Dopo avere esaminato il disegno inviato dal cliente, il Reparto Tecnico Vega individua rapidamente il vero punto critico del progetto.

Il problema non riguarda il cilindro oleodinamico in sé.

Riguarda invece il comportamento dell’olio al suo interno.

Stefano Rogora osserva infatti che il sistema proposto difficilmente potrebbe funzionare correttamente perché il volume dell’olio presente sul lato pistone è diverso da quello presente sul lato stelo.

Questa osservazione mette in evidenza una caratteristica fondamentale di tutti i cilindri oleodinamici a doppio effetto.

La presenza dello stelo riduce il volume disponibile in una delle due camere.
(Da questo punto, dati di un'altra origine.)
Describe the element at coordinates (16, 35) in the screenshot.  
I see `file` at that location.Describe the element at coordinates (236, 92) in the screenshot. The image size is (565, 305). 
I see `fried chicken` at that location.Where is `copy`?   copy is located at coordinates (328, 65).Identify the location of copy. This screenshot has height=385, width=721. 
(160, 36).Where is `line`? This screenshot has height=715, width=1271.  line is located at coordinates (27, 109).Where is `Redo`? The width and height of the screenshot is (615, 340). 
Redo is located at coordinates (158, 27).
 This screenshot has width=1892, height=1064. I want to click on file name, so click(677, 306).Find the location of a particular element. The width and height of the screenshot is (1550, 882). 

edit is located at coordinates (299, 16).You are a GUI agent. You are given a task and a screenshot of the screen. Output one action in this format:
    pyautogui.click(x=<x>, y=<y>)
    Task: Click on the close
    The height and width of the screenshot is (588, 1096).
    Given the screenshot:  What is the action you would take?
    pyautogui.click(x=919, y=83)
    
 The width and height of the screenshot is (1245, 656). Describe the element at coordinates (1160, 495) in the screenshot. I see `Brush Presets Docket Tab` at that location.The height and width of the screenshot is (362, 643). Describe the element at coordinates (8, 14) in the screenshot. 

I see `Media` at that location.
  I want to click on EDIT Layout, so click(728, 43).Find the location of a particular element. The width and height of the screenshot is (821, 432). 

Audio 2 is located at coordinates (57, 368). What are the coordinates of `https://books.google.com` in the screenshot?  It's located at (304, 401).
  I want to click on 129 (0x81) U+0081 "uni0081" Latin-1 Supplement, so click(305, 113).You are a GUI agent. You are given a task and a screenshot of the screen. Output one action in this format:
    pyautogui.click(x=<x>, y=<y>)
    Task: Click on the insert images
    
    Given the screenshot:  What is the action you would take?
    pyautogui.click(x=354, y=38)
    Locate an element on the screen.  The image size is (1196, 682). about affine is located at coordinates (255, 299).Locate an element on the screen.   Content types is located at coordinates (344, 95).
Di conseguenza, durante il movimento del pistone, le quantità di olio che entrano ed escono dal cilindro non sono mai identiche.


L’Equilibrio dei Volumi d’Olio È Fondamentale

Nei tradizionali impianti oleodinamici questa differenza di volume viene compensata automaticamente dalla centralina e dal serbatoio dell’olio.

L’impianto fornisce oppure riceve continuamente il volume necessario affinché il cilindro possa muoversi in modo regolare.

Nel progetto proposto dal cliente, invece, il circuito esterno sarebbe stato completamente eliminato.

In assenza di un sistema capace di compensare questa differenza di volume, potrebbero verificarsi squilibri di pressione tali da compromettere il corretto funzionamento del cilindro.

Questo caso dimostra che, nella progettazione oleodinamica, comprendere il comportamento dell’olio è spesso ancora più importante della scelta del cilindro stesso.


Il Compito dell’Ingegnere È Trovare Soluzioni

Uno degli aspetti più interessanti di questo caso è che il Reparto Tecnico Vega non si limita a spiegare perché il progetto presenti delle difficoltà.

I tecnici cercano immediatamente una possibile soluzione.

Stefano Rogora propone infatti di utilizzare due piccoli serbatoi, ispirandosi al principio di funzionamento dei circuiti idraulici degli impianti frenanti delle automobili.

Lo scopo di questi serbatoi sarebbe quello di compensare automaticamente la differenza di volume tra le due camere del cilindro durante il movimento del pistone.

L’idea richiederebbe naturalmente ulteriori verifiche progettuali, ma rappresenta un perfetto esempio di problem solving ingegneristico.


I Sistemi Oleodinamici Ibridi Possono Offrire Vantaggi Reali

Sebbene ancora poco diffusi in molte applicazioni industriali, i sistemi oleodinamici ibridi possono offrire interessanti benefici quando vengono progettati correttamente.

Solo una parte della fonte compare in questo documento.